April Hope, 38, stepped in front of the group, mostly young adults gathered at CultureFix, a small art gallery in the Lower East Side. She was wearing a vintage feather hat and a long black dress, and she began to read.
“I haven’t had sex once this week,” she read. People in the audience chuckled, but she kept on.
Hope is one of 27 former or current sex workers who have contributed to the third edition of Prose & Lore: Memoir Stories About Sex Work, a publication put together by The Red Umbrella Project, a New York-based organization that aims to give a voice to people working in the sex business, or who have done so.

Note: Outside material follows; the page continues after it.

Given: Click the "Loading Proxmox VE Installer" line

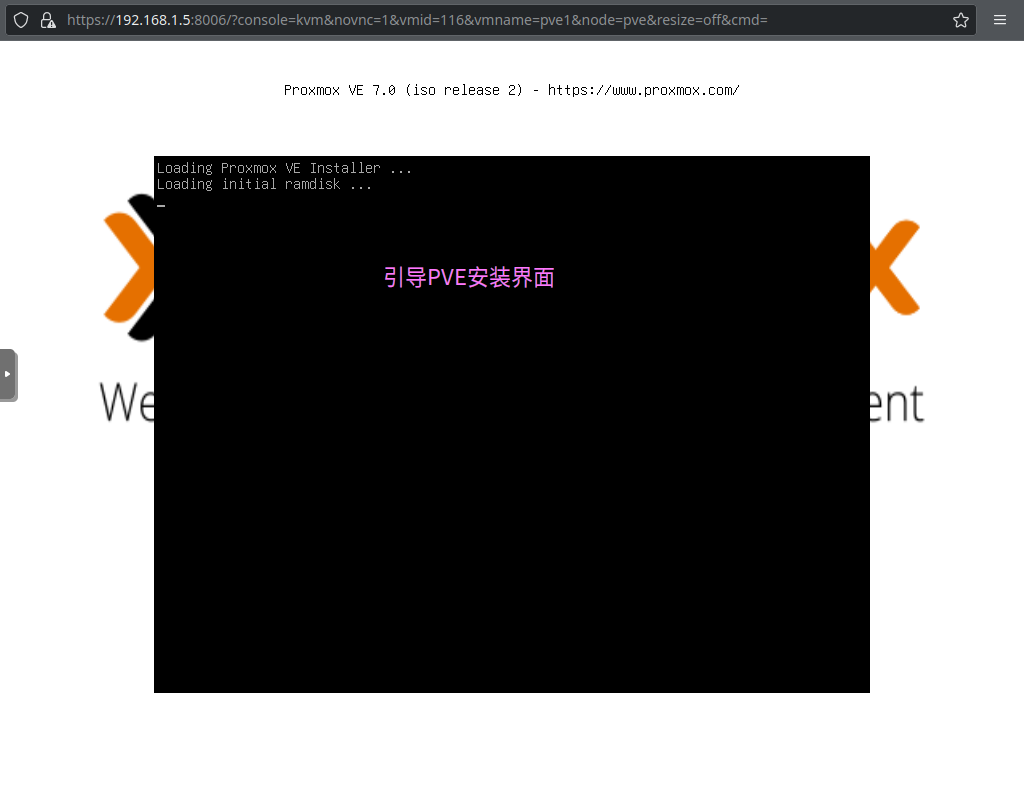Looking at the screenshot, I should coord(284,168).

Red Umbrella’s goal is to get sex workers to tell their own stories, “because they are represented very poorly, or often presented in fallacious ways, “said Audacia Ray, 33, a former sex worker and the founder of the organization. “It’s also a way of giving folks who are not sex workers an opportunity to learn who we are and what our experiences are like.”

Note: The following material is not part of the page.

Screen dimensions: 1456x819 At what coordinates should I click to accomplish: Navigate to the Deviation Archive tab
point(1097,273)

For the third edition of the book—which at 240 pages is twice the size of the previous one—the authors, mostly from the U.S., but also from as far away as Australia, have set down on paper anecdotes or key moments of their lives.
Last Wednesday night, as the Red Umbrella Project officially launched the book, several dozen people came to listen to a few of the authors who had volunteered to read part of their texts aloud.
Hope was one of those writers.
She had been a daycare teacher for more than 15 years and then a travel writer for almost a decade. But Hope had also published articles about sadomasochism, a topic she was interested in. She had never told anybody. “I would share stories I wrote about traveling on a budget,” she said, “but I couldn’t share this other part of me.”
Then, in the early 2000’s, Hope said she got hired as a dominatrix in a Manhattan club called Jasmine Dungeon.
While she found some advantages to her new job—she made between $300 and $600 a night, enjoyed working with cross dressers and learning about men’s secret sexual fantasies—she wasn’t entirely comfortable about the situation. “It clashed with my spiritual beliefs,” she said, “and my religious upraising.”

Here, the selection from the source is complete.